▶ **抜粋本文**:
++++++++++

こんにちは、データ基盤の開発・運用をしている谷口です。

本記事では、BigQueryで秘密情報を守るためのリソースである、ポリシータグをご紹介します。ポリシータグの概要から採用理由、仕様を考慮したデータ連携の仕組みや運用における注意点まで幅広くお伝えします。

ポリシータグとは

ポリシータグは、BigQueryでカラム単位のアクセス制御が可能なリソースです。BigQueryに保存されている秘密情報を、機密性高く管理するために利用します。

これまで、BigQueryではテーブルやデータセット単位でのアクセス制御はできましたが、カラム単位でのアクセス制御はできませんでした。1つのテーブルに複数の秘密情報が管理されている場合には、テーブル単位のアクセス制御だと、必要以上の秘密情報を参照できてしまいます。

例えば会員情報を扱う場合、1つのテーブルに名前や性別、年齢など様々な秘密情報が管理されます。それらは下図のように機密性も様々です。それらの秘密情報を掛け合わせることで個人の特定に繋がってしまいます。カラム単位のアクセス制御を導入することにより、個人を匿名化し、個人情報の漏洩リスクを防ぐことに役立ちます。


引用:BigQuery でポリシータグを使用する際のベスト プラクティス | Google Cloud


BigQueryのスキーマ情報からどのスキーマが秘密情報で、どのようなポリシータグが付与されているか、下図のように把握できます。


A column can have only one policy tag. A table can have at most 1,000 unique policy tags.

引用:制限事項 - BigQuery の列レベルのセキュリティの概要 | Google Cloud


そして、ポリシータグはTerraformでも管理できます。ここではその流れを紹介します。


まず、親となる分類「taxonomy」リソースを作ります。

resource "google_data_catalog_taxonomy" "taxonomy" {
  project                = var.project_private
  provider               = google-beta
  region                 = "us"

++++++++++

▶ **学習資料**:
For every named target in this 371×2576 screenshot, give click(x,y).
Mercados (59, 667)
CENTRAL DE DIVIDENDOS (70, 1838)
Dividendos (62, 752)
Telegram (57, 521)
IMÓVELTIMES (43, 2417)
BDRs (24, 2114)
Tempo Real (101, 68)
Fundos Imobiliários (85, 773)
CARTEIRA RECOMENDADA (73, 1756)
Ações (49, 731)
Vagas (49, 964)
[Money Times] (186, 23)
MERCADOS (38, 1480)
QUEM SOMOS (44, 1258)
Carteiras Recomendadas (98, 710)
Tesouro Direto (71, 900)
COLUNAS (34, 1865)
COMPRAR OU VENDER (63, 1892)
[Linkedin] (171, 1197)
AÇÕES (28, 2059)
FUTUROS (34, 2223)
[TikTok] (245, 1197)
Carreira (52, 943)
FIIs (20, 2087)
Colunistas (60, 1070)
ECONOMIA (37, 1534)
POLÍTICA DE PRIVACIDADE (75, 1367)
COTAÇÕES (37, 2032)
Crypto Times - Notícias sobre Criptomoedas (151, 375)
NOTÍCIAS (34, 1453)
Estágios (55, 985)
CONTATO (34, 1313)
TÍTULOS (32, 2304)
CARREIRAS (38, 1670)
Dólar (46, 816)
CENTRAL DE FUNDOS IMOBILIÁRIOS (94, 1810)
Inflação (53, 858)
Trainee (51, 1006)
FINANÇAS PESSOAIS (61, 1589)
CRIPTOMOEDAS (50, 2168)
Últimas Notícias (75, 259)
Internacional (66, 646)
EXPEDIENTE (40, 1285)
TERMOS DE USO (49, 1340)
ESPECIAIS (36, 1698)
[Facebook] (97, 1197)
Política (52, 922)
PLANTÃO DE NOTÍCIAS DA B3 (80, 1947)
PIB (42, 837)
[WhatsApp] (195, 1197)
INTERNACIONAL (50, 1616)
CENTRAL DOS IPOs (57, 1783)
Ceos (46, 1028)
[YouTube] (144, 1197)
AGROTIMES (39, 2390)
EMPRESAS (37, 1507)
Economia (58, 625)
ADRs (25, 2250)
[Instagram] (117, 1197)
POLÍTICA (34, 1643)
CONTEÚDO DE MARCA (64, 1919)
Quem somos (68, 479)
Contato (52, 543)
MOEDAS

++++++++++

▶ **問題の詳細**: 抜粋本文によると、ポリシータグはBigQueryでどの単位のアクセス制御を可能にするリソースですか。 解答にあたっては、抜粋本文の内容のみを根拠としてください。

▶ **解答欄**: カラム単位のアクセス制御を可能にするリソースです。